Zero-phase filtering helps preserve features in a filtered time waveform exactly where they occur in the unfiltered signal.

To illustrate the use of filtfilt for zero-phase filtering, consider an electrocardiogram waveform.

wform = ecg(500);

plot(wform)
axis([0 500 -1.25 1.25])
text(155,-0.4,'Q')
text(180,1.1,'R')
text(205,-1,'S')

The QRS complex is an important feature in the ECG. Here it begins around time point 160.

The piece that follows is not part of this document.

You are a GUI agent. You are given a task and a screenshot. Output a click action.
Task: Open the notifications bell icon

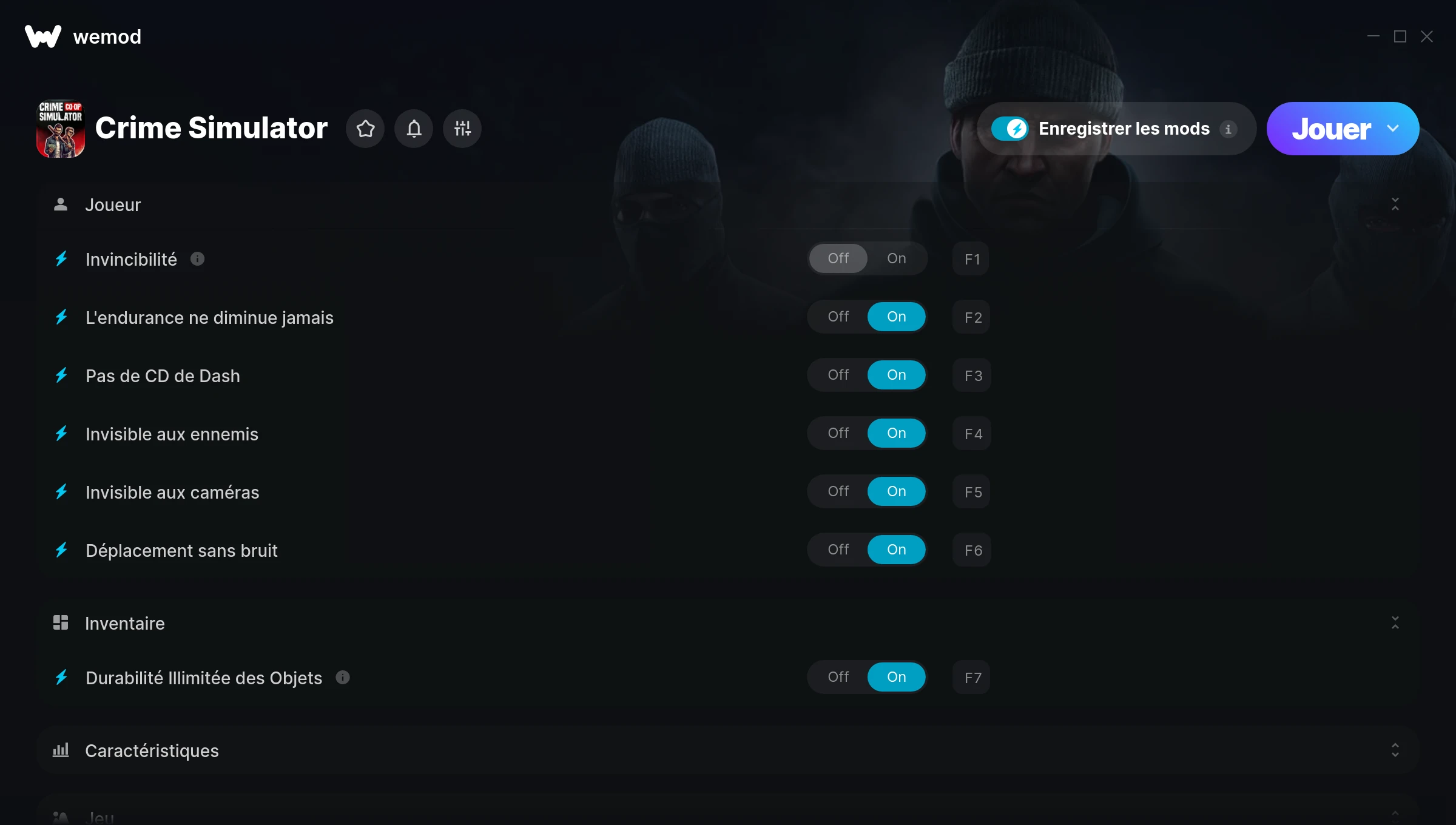pos(414,129)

Corrupt the ECG with additive noise. Reset the random number generator for reproducible results. Construct a lowpass FIR equiripple filter and filter the noisy waveform using both zero-phase and conventional filtering.

rng default

x = wform' + 0.25*randn(500,1);
d = designfilt('lowpassfir', ...
'PassbandFrequency',0.15,'StopbandFrequency',0.2, ...
'PassbandRipple',1,'StopbandAttenuation',60, ...
'DesignMethod','equiripple');
y = filtfilt(d,x);
y1 = filter(d,x);

subplot(2,1,1)
plot([y y1])
title('Filtered Waveforms')
legend('Zero-phase Filtering','Conventional Filtering')

subplot(2,1,2)
plot(wform)
title('Original Waveform')

Zero-phase filtering reduces noise in the signal and preserves the QRS complex at the same time it occurs in the original. Conventional filtering reduces noise in the signal, but delays the QRS complex.

Repeat the above using a Butterworth second-order section filter.

d1 = designfilt('lowpassiir','FilterOrder',12, ...
'HalfPowerFrequency',0.15,'DesignMethod','butter');
y = filtfilt(d1,x);

subplot(1,1,1)
plot(x)
hold on
plot(y,'LineWidth',3)
legend('Noisy ECG','Zero-Phase Filtering')

## References

[1] Oppenheim, Alan V., Ronald W. Schafer, and John R. Buck. Discrete-Time Signal Processing. 2nd Ed. Upper Saddle River, NJ: Prentice Hall, 1999.

[2] Mitra, Sanjit K. Digital Signal Processing. 2nd Ed. New York: McGraw-Hill, 2001, secs. 4.4.2 and 8.2.5.

[3] Gustafsson, F. "Determining the initial states in forward-backward filtering." IEEE® Transactions on Signal Processing. Vol. 44, April 1996, pp. 988–992.